What is expected
Go through the entries and count the lines with the string "bubble" in them. Give only that number.
=== Section Start ===
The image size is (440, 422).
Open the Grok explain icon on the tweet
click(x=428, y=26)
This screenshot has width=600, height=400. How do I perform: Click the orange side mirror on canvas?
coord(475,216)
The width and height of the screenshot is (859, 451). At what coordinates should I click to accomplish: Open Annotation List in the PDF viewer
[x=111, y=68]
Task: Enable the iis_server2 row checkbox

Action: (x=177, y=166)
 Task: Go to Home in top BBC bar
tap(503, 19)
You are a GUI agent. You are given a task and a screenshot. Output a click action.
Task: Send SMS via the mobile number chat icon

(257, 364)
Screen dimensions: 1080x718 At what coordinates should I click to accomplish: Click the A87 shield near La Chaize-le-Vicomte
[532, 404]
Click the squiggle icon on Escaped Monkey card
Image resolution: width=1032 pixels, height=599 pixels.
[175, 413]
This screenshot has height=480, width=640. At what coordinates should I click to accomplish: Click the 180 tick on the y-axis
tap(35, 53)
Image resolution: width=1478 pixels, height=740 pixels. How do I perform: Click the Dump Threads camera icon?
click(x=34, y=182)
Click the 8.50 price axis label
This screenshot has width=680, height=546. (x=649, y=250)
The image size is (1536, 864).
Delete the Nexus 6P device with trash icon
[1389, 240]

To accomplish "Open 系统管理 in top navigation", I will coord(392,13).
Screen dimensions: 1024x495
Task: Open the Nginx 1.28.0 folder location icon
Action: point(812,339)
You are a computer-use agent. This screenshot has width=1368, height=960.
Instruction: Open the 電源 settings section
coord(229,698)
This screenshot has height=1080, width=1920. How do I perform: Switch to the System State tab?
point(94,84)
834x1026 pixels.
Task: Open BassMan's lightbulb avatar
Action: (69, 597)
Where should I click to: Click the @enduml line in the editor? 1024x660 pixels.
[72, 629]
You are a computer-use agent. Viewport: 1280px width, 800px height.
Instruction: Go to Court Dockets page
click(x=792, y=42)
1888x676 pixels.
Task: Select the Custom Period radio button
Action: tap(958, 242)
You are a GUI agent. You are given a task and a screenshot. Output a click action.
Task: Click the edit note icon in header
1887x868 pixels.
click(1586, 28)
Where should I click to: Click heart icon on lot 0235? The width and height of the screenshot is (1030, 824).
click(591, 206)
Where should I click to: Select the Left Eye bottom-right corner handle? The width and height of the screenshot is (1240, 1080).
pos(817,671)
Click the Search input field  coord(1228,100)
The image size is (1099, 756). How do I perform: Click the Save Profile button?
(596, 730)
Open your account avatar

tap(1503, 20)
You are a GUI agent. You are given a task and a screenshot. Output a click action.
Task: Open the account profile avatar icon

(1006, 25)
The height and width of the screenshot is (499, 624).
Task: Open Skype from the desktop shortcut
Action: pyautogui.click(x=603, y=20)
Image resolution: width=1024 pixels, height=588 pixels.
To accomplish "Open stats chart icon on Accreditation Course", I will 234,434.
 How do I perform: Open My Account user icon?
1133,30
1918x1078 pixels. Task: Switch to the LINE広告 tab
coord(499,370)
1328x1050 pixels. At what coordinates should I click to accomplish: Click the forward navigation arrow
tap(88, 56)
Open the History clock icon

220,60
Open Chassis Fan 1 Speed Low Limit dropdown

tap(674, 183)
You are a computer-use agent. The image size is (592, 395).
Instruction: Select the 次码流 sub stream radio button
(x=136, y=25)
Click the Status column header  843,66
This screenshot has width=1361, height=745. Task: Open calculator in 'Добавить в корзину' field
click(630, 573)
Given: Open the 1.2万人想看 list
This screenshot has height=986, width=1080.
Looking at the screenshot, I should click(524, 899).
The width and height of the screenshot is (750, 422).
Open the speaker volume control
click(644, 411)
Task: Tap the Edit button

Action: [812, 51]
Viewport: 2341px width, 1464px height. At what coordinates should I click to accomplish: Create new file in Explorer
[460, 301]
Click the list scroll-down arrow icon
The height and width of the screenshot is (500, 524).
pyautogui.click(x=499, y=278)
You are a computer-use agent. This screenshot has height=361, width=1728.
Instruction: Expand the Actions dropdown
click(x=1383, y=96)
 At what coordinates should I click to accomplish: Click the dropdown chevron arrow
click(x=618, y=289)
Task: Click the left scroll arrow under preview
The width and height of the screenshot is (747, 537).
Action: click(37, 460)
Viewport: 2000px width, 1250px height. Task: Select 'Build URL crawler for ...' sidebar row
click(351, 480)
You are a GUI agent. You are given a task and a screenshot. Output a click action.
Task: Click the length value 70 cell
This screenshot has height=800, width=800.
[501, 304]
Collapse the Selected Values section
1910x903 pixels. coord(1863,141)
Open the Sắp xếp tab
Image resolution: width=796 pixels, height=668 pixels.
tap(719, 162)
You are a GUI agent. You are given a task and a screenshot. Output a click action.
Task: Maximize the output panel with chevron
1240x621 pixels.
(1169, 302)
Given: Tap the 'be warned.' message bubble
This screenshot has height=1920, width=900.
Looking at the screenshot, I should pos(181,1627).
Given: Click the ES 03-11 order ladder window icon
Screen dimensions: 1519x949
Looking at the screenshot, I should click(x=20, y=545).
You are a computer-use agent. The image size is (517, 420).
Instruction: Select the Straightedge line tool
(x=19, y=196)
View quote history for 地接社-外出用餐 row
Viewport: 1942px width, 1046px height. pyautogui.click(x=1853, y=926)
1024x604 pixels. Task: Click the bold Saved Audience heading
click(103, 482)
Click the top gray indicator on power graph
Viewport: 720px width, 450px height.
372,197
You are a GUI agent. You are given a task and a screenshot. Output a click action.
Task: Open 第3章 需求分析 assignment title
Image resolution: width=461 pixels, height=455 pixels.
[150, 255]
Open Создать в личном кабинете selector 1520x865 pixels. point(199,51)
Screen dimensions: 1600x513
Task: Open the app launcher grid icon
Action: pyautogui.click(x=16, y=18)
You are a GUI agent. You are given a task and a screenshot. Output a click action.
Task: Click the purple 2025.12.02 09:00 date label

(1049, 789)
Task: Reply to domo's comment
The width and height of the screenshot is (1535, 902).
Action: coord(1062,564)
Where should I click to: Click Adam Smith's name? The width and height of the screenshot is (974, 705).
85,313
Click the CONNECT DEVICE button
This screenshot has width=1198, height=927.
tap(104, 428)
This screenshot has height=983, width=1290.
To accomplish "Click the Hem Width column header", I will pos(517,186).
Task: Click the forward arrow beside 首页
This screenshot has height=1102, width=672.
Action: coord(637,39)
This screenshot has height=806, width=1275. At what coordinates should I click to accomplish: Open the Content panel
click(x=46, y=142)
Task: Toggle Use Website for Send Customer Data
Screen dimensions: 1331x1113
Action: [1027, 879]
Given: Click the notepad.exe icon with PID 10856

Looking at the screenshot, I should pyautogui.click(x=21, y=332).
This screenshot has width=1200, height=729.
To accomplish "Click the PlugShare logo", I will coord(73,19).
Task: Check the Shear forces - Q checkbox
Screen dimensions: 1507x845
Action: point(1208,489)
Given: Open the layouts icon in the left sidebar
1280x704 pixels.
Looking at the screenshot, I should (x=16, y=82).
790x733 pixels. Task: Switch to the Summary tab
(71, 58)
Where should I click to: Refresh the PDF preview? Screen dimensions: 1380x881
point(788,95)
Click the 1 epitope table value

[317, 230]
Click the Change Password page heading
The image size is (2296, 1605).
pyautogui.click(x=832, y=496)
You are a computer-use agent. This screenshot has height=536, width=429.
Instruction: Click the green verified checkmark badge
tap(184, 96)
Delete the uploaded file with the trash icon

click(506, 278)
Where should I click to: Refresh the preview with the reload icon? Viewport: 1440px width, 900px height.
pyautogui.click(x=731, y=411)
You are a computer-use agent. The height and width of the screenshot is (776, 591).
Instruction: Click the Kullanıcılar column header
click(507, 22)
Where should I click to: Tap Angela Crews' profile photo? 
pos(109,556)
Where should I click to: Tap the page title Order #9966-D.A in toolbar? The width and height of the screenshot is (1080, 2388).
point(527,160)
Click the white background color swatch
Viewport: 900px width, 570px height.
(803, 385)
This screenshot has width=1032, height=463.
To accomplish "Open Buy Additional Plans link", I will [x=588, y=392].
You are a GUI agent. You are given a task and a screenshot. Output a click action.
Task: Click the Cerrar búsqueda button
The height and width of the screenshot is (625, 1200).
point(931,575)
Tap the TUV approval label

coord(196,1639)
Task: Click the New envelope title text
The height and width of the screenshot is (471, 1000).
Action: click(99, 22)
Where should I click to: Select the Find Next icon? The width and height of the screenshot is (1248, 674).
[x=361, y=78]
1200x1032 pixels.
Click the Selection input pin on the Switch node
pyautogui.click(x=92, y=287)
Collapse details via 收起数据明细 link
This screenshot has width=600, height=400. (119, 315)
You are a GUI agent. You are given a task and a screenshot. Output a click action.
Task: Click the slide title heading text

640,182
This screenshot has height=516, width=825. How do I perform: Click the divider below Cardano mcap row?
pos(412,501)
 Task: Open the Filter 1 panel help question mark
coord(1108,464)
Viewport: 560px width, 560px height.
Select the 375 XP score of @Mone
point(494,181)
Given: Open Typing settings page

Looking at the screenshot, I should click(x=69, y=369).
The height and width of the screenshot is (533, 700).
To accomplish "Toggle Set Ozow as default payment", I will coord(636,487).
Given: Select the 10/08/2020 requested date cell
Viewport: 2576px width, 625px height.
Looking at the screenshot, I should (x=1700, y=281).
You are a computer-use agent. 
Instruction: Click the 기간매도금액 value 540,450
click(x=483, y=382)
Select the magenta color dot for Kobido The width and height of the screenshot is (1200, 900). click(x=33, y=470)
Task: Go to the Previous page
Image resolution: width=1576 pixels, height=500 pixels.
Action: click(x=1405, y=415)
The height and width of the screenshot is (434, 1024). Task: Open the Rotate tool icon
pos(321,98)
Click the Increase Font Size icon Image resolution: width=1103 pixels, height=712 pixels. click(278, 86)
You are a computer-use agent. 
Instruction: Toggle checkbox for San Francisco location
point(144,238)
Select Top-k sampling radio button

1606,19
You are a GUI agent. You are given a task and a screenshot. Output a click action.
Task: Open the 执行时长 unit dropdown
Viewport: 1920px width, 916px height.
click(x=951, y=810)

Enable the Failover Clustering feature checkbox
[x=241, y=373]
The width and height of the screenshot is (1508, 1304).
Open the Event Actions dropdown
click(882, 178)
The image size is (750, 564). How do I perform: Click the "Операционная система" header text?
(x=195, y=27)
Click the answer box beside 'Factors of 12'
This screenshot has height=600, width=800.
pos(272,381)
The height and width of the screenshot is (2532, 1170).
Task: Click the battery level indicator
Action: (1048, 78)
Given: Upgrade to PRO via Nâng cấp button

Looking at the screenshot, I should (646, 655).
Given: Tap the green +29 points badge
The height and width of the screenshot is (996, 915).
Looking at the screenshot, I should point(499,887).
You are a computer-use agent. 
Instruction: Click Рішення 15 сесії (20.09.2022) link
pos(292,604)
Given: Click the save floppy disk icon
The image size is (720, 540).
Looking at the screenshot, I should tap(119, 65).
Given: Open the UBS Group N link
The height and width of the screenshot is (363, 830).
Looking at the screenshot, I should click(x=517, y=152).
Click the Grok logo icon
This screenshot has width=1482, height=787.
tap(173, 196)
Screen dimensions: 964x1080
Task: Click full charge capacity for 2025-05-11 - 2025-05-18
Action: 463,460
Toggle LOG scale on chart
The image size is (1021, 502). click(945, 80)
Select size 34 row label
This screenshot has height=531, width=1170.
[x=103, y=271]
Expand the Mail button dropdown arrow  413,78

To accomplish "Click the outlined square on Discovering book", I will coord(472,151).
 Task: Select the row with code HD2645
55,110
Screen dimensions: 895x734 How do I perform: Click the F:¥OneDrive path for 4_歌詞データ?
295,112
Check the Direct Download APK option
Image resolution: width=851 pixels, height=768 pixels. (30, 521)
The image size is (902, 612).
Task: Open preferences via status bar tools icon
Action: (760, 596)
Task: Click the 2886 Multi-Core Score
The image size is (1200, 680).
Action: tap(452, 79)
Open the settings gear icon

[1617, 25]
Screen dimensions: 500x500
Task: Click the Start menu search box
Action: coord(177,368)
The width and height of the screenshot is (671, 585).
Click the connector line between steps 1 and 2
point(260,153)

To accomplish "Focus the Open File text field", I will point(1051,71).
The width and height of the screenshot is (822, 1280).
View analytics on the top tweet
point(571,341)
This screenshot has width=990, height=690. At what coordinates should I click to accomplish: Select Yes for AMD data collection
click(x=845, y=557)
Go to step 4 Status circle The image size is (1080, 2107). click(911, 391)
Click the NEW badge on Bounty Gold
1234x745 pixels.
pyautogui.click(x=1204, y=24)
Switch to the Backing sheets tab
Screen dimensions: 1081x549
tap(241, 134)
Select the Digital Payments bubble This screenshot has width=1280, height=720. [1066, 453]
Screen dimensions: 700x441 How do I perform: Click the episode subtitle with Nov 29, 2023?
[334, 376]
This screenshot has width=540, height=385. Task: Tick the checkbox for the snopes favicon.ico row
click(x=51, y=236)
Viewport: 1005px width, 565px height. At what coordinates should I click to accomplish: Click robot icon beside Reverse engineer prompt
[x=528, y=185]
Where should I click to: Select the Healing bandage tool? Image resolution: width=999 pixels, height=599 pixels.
=== Section End ===
Task result
2